“Morreu quem não poderia ter morrido”. A frase foi dita em uma roda de amigos há 40 anos, na noite de 21 de abril de 1985, em uma praça na cidade de Felixlândia, município da região Central de Minas Gerais a 180 km de Belo Horizonte. O comentário foi ouvido por este repórter em sua pré-adolescência, mas poderia ter partido de qualquer lugar do Brasil naquele momento.
A morte era a do presidente eleito Tancredo Neves (PMDB), ocorrida após 39 dias de internação hospitalar, parte em Brasília, parte em São Paulo, decorrente do que acreditou-se inicialmente ser uma diverticulite, inflamação em pequenas bolsas, chamadas “divertículos”, que se formam no intestino grosso.
Em seguida, apurações mostraram que tratava de um leiomioma, um tumor benigno, mas infectado, no intestino. Vinte anos depois, em 2005, o corpo médico do Hospital de Base de Brasília, onde Tancredo foi internado inicialmente, afirmou não ter revelado, à época, o laudo correto do quadro do então presidente. Em São Paulo, onde morreu, foi tratado no Instituto do Coração. Em seu lugar assumiu José Sarney.
A comoção nacional causada pela morte de Tancredo deu-se – para além da questão dos problemas de saúde enfrentados por um senhor de 75 anos – pelo momento que o país atravessava. O Brasil teria, enfim, um presidente civil após 21 anos de ditadura militar. Tancredo havia sido eleito presidente em 15 de janeiro de 1985 em um eleição indireta, ou seja, na qual votaram apenas integrantes do Congresso Nacional à época e delegados eleitos nas Assembleias Legislativas dos Estados. Antes, um grande movimento pelas Diretas Já havia tomado conta do país, chegando a reunir 1,5 milhão de pessoas no Vale do Anhangabaú, em São Paulo, no dia 16 de abril de 1984.
A pressão popular, no entanto, não fez efeito em meio aos militares, que articularam para evitar a aprovação da chamada “emenda constitucional Dante de Oliveira” na Câmara dos Deputados. O texto, apresentado pelo parlamentar que lhe dava o nome, restabelecia as eleições diretas no país. A emenda foi votada e derrotada em 24 de abril de 1984, uma semana, portanto, após o comício do 1,5 milhão.
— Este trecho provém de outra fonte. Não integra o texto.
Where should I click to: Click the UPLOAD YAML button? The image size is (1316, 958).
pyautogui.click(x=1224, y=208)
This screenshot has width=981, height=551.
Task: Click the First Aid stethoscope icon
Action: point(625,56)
A partir desse resultado, passou-se a articular a eleição indireta, que ao final teve Tancredo, candidato pelo PMDB, contra Paulo Maluf (PDS), empresário e ex-prefeito de São Paulo. À época, o país era governado pelo general João Baptista Figueiredo. Maluf era o candidato considerado do regime. Tancredo, apesar de integrar um partido refratário aos militares, tinha trânsito entre os generais.
O candidato do PMDB venceu a eleição com 480 votos, contra 180 de Maluf. Houve 26 abstenções. A posse estava marcada para 15 de março de 1985. O presidente eleito fez uma viagem internacional e, na volta, começou a anunciar seus ministros. Nesse período, começou a sentir dores abdominais e acabou sendo internado na véspera da posse, em 14 de março.